Stabilization of the cardiac membrane 
Calcium
Calcium directly antagonizes the toxic myocardial effects of hyperkalemia by reducing the threshold potential of cardiac myocytes leading to stabilization of the membrane potential, with or without changing the serum potassium concentration. [22] It is indicated when serum potassium concentration is > 6.5 mmol/L or when it is > 6.0 mmol/L with EKG changes. [23] Calcium for injection is available as the chloride or gluconate salt. Calcium gluconate is the preferred agent due to the potential for extravasation with calcium chloride. [24] The suggested dose of calcium gluconate is 1,000 mg (10 mL of a 10 % solution) infused over 2 to 3 minutes, with constant cardiac monitoring. The dose can be repeated in 5 to 10 minutes if EKG changes persist. The use of intravenous calcium to treat arrhythmias in the setting of hyperkalemia is not based on robust evidence.

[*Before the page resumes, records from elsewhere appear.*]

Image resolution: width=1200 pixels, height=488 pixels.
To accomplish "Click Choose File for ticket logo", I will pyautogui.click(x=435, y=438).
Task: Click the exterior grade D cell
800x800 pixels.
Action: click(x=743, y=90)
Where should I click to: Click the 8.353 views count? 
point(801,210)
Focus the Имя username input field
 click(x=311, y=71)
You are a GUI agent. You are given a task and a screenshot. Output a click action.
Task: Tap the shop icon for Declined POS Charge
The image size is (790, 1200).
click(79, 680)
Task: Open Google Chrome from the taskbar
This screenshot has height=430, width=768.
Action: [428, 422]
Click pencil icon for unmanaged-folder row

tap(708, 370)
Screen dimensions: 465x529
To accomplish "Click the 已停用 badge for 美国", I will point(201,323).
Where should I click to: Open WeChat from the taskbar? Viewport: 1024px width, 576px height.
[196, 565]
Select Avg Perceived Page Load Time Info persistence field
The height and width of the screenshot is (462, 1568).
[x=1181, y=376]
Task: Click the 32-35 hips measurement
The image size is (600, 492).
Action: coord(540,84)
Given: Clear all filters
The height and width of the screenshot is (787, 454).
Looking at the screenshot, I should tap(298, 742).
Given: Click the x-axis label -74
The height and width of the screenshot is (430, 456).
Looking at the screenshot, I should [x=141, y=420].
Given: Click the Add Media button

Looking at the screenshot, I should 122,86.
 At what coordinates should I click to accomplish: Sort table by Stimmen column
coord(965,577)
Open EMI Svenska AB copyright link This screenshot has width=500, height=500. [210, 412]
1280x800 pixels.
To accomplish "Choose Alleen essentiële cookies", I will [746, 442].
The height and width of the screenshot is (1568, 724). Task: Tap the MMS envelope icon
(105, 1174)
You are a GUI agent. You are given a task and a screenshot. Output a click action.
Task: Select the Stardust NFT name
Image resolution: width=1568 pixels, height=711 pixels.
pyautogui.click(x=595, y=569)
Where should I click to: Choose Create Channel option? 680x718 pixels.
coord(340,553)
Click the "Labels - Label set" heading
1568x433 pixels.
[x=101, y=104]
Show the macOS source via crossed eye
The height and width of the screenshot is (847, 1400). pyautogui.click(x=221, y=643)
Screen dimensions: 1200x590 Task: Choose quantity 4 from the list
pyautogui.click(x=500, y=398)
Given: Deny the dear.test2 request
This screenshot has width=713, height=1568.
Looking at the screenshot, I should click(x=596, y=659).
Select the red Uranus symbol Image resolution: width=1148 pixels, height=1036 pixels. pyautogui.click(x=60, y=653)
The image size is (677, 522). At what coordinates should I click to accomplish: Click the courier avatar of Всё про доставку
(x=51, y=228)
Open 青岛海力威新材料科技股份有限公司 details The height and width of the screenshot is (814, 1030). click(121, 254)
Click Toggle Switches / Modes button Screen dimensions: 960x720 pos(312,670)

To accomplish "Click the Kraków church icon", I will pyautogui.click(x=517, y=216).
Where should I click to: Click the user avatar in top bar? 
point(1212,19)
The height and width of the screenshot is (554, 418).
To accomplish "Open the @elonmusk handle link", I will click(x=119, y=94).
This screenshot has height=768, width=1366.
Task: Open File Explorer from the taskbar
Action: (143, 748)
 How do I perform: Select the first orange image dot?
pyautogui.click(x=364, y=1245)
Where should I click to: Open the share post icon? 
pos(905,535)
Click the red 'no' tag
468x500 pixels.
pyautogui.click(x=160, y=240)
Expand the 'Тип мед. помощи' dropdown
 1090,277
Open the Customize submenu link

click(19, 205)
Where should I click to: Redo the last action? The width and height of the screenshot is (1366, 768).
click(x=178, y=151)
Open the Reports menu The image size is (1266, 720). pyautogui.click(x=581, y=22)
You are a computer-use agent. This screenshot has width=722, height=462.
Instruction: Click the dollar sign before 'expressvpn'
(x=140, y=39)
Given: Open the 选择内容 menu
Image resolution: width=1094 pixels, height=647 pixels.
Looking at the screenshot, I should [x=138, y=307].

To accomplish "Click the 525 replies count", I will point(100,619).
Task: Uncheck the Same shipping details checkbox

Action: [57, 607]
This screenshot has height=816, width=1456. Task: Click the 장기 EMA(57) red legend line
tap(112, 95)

It was shown to be effective in animal experiments and case reports. [25-27] However, administration of intravenous calcium is believed to be an important and life-saving approach in hyperkalemia with life-threatening EKG changes. [28 29] Peripheral vasodilation, hypotension, bradycardia, and arrhythmias are noted adverse reactions with intravenous calcium administration.[30]